▶ [WHAT YOU WILL DO] Retype the lines of the listing below exactly, but only those from the one containing "Task: Open Ativar" through the last line; pictures stay out.
Content starts
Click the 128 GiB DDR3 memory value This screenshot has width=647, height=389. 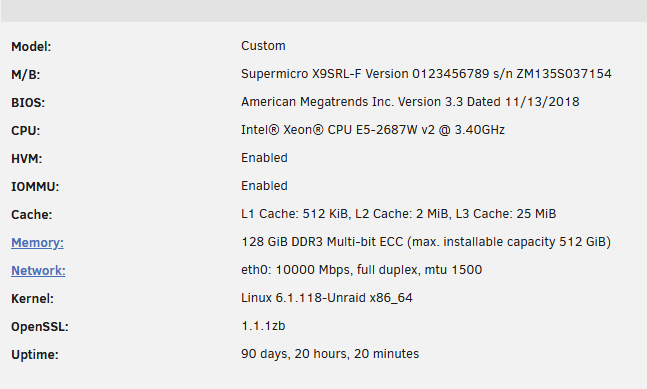pos(426,242)
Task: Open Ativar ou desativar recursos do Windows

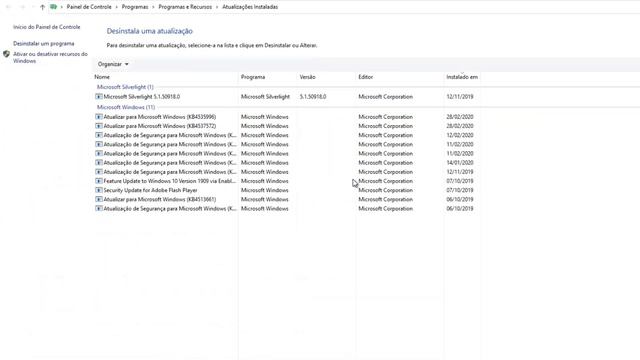Action: [x=50, y=58]
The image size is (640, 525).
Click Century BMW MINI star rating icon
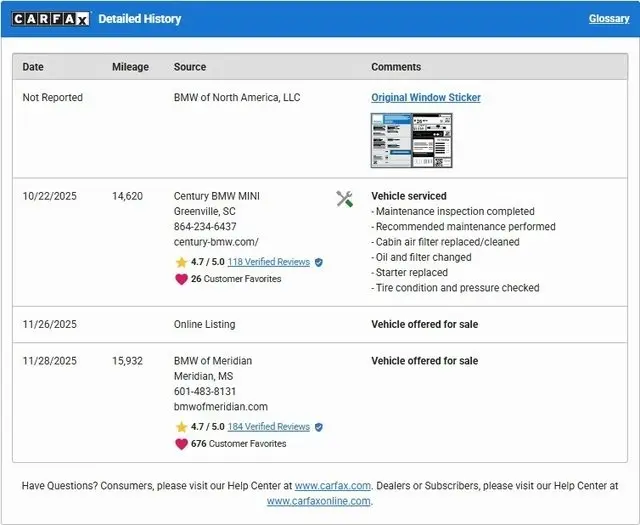(x=181, y=262)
Content ends
▶ [ANSWER]
Task: Open Ativar ou desativar recursos do Windows

Action: [x=50, y=58]
The image size is (640, 525).
Click Century BMW MINI star rating icon
(x=181, y=262)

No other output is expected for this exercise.